To do: Until you reach the line containing "Task: Click the 27.8 cm cell", reproduce each line of the listing exactly, please, and include that line as well.
[Input data]
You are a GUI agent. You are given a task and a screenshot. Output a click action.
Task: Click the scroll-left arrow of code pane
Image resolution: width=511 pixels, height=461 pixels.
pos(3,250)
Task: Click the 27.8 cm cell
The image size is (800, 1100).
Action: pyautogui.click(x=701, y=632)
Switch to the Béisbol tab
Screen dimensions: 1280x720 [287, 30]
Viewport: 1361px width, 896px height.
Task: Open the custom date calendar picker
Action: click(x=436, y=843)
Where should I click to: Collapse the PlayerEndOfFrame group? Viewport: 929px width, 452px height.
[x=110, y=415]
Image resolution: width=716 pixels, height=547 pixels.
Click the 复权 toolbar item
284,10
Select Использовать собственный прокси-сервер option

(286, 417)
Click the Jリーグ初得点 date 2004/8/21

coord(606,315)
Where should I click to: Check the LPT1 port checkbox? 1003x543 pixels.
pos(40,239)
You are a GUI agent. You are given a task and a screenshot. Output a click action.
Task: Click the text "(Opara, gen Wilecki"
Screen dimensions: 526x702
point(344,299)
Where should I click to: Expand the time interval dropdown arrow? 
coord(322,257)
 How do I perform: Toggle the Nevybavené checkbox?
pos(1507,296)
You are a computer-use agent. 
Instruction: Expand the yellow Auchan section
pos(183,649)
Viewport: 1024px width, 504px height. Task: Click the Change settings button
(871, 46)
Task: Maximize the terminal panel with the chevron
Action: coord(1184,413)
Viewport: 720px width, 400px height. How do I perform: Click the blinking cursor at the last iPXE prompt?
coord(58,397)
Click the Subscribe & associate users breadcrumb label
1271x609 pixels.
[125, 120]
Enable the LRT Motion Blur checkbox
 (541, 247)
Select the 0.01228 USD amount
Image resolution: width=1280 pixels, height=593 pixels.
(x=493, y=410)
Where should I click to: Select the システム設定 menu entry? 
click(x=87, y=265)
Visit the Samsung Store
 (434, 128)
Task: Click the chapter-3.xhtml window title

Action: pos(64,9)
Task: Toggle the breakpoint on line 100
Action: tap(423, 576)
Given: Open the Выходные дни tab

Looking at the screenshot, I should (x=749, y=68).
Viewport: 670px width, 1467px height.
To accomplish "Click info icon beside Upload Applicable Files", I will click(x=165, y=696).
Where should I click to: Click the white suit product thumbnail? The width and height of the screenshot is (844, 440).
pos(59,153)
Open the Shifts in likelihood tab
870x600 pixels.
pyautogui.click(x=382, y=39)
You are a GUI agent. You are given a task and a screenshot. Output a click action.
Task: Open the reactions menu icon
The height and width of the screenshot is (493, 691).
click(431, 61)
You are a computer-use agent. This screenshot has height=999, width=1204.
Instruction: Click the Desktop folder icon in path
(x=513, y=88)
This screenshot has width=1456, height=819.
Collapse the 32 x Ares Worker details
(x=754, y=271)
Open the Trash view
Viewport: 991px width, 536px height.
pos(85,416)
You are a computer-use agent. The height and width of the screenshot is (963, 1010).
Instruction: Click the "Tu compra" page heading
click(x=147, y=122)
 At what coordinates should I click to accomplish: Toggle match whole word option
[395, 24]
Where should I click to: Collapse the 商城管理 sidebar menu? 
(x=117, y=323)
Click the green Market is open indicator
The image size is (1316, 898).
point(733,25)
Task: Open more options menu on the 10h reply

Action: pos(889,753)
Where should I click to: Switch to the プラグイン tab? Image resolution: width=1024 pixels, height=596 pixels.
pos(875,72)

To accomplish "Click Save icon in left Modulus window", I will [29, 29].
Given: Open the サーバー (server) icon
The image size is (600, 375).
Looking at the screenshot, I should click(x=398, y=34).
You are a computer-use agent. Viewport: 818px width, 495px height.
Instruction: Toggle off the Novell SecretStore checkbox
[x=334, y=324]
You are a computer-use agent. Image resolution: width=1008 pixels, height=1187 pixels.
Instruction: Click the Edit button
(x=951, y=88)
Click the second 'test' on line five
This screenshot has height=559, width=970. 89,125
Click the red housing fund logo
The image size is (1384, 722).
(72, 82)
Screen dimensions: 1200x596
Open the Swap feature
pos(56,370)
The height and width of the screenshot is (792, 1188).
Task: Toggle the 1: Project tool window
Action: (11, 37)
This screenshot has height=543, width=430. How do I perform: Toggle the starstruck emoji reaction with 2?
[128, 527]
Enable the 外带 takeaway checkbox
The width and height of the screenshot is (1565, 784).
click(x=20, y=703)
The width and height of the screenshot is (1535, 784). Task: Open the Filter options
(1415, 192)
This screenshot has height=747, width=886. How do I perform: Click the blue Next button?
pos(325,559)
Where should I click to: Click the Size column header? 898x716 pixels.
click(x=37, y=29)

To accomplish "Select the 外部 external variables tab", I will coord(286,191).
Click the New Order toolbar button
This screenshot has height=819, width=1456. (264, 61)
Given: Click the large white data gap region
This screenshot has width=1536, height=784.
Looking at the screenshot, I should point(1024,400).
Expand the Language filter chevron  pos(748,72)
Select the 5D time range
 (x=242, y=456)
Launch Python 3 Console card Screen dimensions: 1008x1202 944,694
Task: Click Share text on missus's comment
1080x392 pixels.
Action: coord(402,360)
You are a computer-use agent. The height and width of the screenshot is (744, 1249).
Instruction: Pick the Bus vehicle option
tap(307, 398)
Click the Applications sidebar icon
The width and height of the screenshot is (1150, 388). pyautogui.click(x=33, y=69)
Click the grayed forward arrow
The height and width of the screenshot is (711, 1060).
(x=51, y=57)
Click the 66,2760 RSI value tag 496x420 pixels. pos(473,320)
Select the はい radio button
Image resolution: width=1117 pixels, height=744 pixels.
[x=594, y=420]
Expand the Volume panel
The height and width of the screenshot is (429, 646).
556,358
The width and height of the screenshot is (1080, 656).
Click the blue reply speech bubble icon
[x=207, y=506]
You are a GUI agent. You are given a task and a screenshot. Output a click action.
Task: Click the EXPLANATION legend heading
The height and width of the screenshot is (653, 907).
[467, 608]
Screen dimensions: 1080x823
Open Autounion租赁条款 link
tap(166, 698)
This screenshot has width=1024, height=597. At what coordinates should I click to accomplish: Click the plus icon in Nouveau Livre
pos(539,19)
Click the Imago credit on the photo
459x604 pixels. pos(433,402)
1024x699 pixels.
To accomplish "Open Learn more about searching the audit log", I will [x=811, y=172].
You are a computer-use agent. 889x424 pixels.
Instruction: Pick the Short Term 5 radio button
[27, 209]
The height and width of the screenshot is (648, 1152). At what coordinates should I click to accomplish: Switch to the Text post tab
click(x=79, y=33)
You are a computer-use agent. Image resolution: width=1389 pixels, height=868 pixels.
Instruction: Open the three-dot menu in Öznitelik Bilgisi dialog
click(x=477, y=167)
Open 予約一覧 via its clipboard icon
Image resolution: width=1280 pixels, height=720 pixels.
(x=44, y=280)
[/Input data]
Exercise solution:
You are a GUI agent. You are given a task and a screenshot. Output a click action.
Task: Click the scroll-left arrow of code pane
Image resolution: width=511 pixels, height=461 pixels.
pos(3,250)
Task: Click the 27.8 cm cell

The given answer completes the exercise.